Estimates completion progress as a value between 0.0 and 1.0.

```python
subfolder = "progress"

model = Qwen3VLForConditionalGeneration.from_pretrained(
    model_path, subfolder=subfolder,
    torch_dtype=torch.bfloat16, device_map="auto",
)
processor = AutoProcessor.from_pretrained(
    model_path, subfolder=subfolder,
)

observation = Image.open("observation.jpg").convert("RGB")

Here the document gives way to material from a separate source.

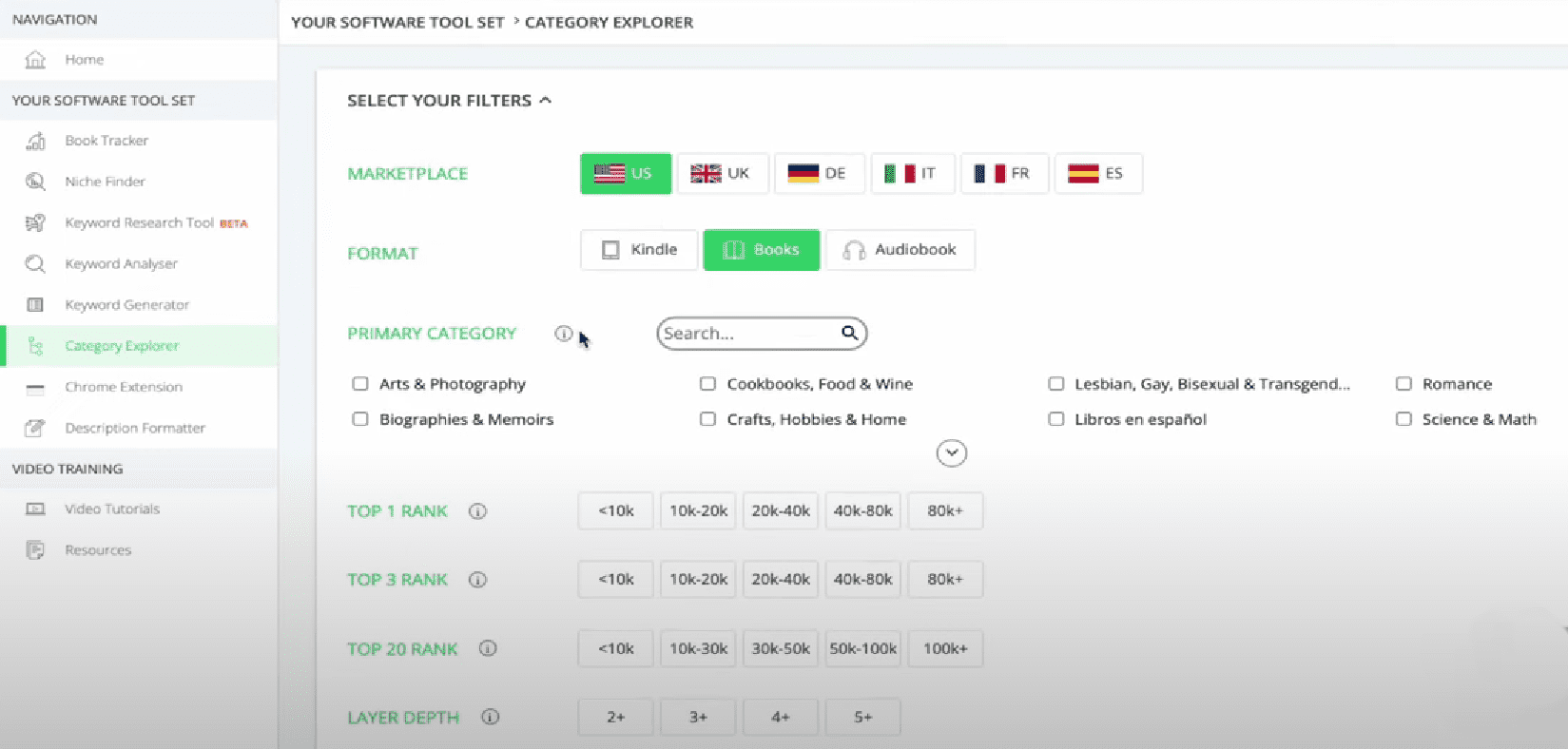Open Video Tutorials in the sidebar
The image size is (1568, 749).
pos(111,509)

messages = [{"role": "user", "content": [
    {"type": "text", "text": "Task: Estimate the completion progress.\n\nThe task is: Pick up the cup.\n\nYou are given:\n- Current observation: "},
    {"type": "image", "image": observation},
    {"type": "text", "text": '\n\nEstimate the task completion progress from 0.0 (not started) to 1.0 (fully completed).\nOutput your answer in the following JSON format:\n{ "completion_progress": value }'},
]}]

text = processor.apply_chat_template(messages, tokenize=False, add_generation_prompt=True)
inputs = processor(text=[text], images=[observation], padding=True, return_tensors="pt").to(model.device)

with torch.no_grad():
    outputs = model.generate(**inputs, max_new_tokens=2048, do_sample=False)

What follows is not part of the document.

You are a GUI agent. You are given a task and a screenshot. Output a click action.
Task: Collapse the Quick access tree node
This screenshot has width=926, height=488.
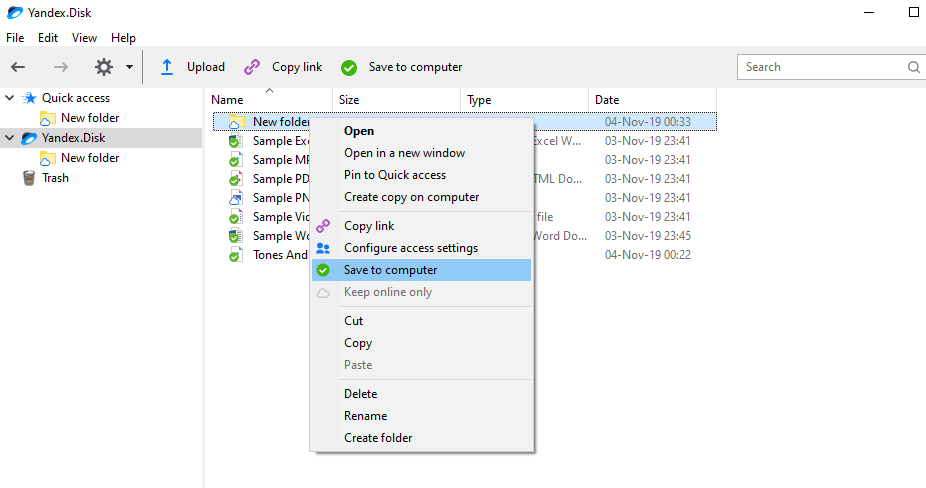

response = processor.decode(outputs[0][inputs["input_ids"].shape[1]:], skip_special_tokens=True)
print(response)
# Output: { "completion_progress": 0.7 }
```

### Task Completion Model

Binary prediction of whether a task has been completed.

```python
subfolder = "completion"

model = Qwen3VLForConditionalGeneration.from_pretrained(
    model_path, subfolder=subfolder,
    torch_dtype=torch.bfloat16, device_map="auto",
)
processor = AutoProcessor.from_pretrained(
    model_path, subfolder=subfolder,
)

observation = Image.open("observation.jpg").convert("RGB")

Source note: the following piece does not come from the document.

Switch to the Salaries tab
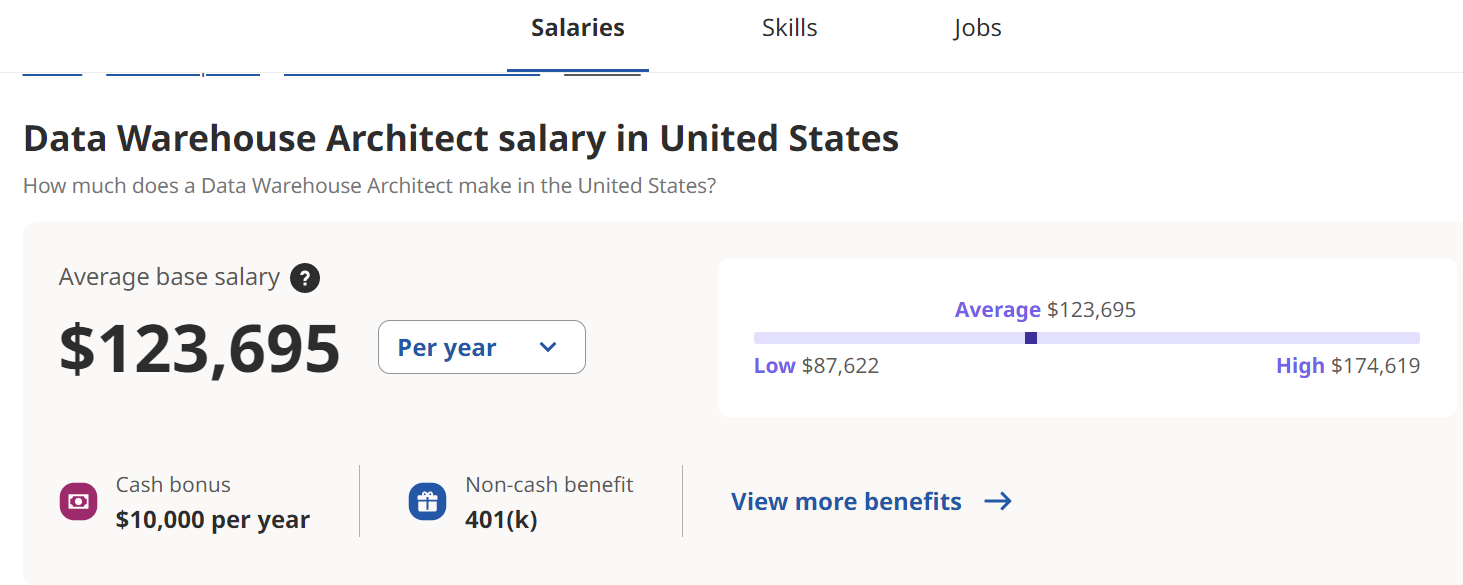pos(577,28)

messages = [{"role": "user", "content": [
    {"type": "text", "text": "Task: Determine task completion.\n\nThe task is: Pick up the cup.\n\nYou are given:\n- Current observation: "},
    {"type": "image", "image": observation},
    {"type": "text", "text": '\n\nHas the task been completed?\nOutput your answer in the following JSON format:\n{ "task_completed": "yes" or "no" }'},
]}]

text = processor.apply_chat_template(messages, tokenize=False, add_generation_prompt=True)
inputs = processor(text=[text], images=[observation], padding=True, return_tensors="pt").to(model.device)

with torch.no_grad():
    outputs = model.generate(**inputs, max_new_tokens=512, do_sample=False)

response = processor.decode(outputs[0][inputs["input_ids"].shape[1]:], skip_special_tokens=True)
print(response)
# Output: { "task_completed": "no" }
```

## License

This project is licensed under the Apache 2.0 License.